The climax of a transfer window can only guarantee two things: unimaginable hype from Sky Sports News and people losing their minds on social media. For some Liverpool fans, the frustration at not securing the services of a new attacking player was all too much.
The hunger for success is undoubted and shared by this writer, but if anyone seriously believes that sustainable success can be bought overnight with one or two big signings, then they are kidding themselves. Let’s get this one out of the way right now, the 2013/14 season was a fantastic, exhilarating and emotional journey for all involved with Liverpool; it was an incredible rollercoaster of some great highs, but ultimately the low of it not yielding a trophy; sadly, it was not sustainable. That may be a statement that divides opinion, but the hell for leather, kamikaze football was not a sustainable blueprint for success. It was amazing to watch at times, but the gung-ho approach relied too heavily on simply outscoring opponents. There was no solid base or defensive foundation, no intricately detailed tactical approach; but a hassle, harry and all-out attack to try and blow the opposition away, led by one of the very best footballers in the world and, to my mind, the best number 9 in the game today. An amiable approach though it was, without the solid foundation and tactical support, like a spectacular firework, it had a short life span.
Let’s face facts, Liverpool are simply not going to blow everyone out of the water financially, so properly structured sustainable success is the only way forward. Now, as much as I would personally have liked to see Liverpool go out and sign a new goalkeeper, defensive midfielder and striker in the January Transfer Window, I understand and appreciate that Jürgen Klopp wants to fully evaluate every player at his disposal. He wants to give everyone at the club a fair chance to be a part of the future, to fight for their place, to prove they should be a part of his long term plans, because I believe Klopp is here for just that – the long term. That takes strategic planning, not knee-jerk reactionary shopping sprees. What if there are players who have not impressed previously, but Klopp is able to get more out of and make them a valuable asset?
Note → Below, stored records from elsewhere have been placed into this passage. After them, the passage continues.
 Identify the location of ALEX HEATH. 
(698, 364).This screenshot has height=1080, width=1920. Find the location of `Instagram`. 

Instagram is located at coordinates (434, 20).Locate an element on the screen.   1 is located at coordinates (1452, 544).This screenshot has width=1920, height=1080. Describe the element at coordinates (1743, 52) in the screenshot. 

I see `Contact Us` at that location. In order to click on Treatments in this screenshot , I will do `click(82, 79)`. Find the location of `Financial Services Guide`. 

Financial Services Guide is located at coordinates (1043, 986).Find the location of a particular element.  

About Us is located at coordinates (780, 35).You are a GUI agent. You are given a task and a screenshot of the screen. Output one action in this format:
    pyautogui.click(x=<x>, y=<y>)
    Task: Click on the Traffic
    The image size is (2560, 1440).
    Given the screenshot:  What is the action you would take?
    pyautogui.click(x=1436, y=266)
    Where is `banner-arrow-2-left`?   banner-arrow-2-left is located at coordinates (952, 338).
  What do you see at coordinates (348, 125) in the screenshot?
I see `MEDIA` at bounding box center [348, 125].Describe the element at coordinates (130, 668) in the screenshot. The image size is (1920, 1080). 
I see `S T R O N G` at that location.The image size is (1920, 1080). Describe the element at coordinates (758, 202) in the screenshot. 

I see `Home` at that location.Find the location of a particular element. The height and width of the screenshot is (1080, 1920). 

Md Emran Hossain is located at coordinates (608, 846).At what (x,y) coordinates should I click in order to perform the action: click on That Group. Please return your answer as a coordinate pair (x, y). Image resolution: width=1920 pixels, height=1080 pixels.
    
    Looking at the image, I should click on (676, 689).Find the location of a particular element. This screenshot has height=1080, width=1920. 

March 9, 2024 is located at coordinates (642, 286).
Without fully evaluating every player he has available, how can he put the necessary plans in place and make the right changes, and not just changes for the sake of changes.
Yes, Liverpool made a bid for Shakhtar Donetsk’s Alex Teixeira, but the bid was rejected and Klopp was unwilling to meet Shakhtar’s valuation of the player. To some, this was Liverpool lacking ambition and to many, a source of frustration that Liverpool would not pay what Shakhtar demanded. Personally, I don’t see it as a lack of ambition, more the club and Klopp showing that they will not be bullied in the transfer market and will not be held to ransom. For me, that is a positive to take into the summer. Ask yourself this, if Liverpool had simply paid whatever Shakhtar wanted, what do you think other clubs would do this summer when Liverpool enquire about one of their players?
It’s only right that fans were upset at how the club had its pants pulled down by Southampton and Aston Villa in terms of transfer fees over the past couple of years, but for some of those same people to then be annoyed that the club would not roll over and allow its belly to be tickled by Shakhtar is an odd one. We should be encouraged by their resolve, not infuriated by it. If Klopp likes Alex Teixeira but does not believe he is worth the price being quoted, then I trust his judgement. I’d prefer a manager to have the balls to walk away from a deal, rather than drastically overpay. It shows to me that Klopp has the clubs best interests at heart, to be frugal with deals, rather than spend frivolously. After all, a popular bode of contention is our recent over-paying whilst many other clubs have got better value deals.
This is how that process works; sometimes you miss out on targets because you are unwilling to meet an asking price you believe to be unjustifiably high. You quickly establish a reputation that you are not a pushover or an easy source for extra revenue. That doesn’t mean deals can’t be done, it just means you are smarter at doing them. Missing out on a signing may be disappointing, but it’s not the end of the world. It might even be for the best, in the long term, although that might be tough to accept at times; especially when results are going awry.
It is worth remembering that Liverpool made their biggest signing of the season in October, when they appointed Jürgen Klopp. That was the signing to impact the entire direction and future of the club. So, sit tight, chill your beans and trust Jürgen Klopp, he’s got this.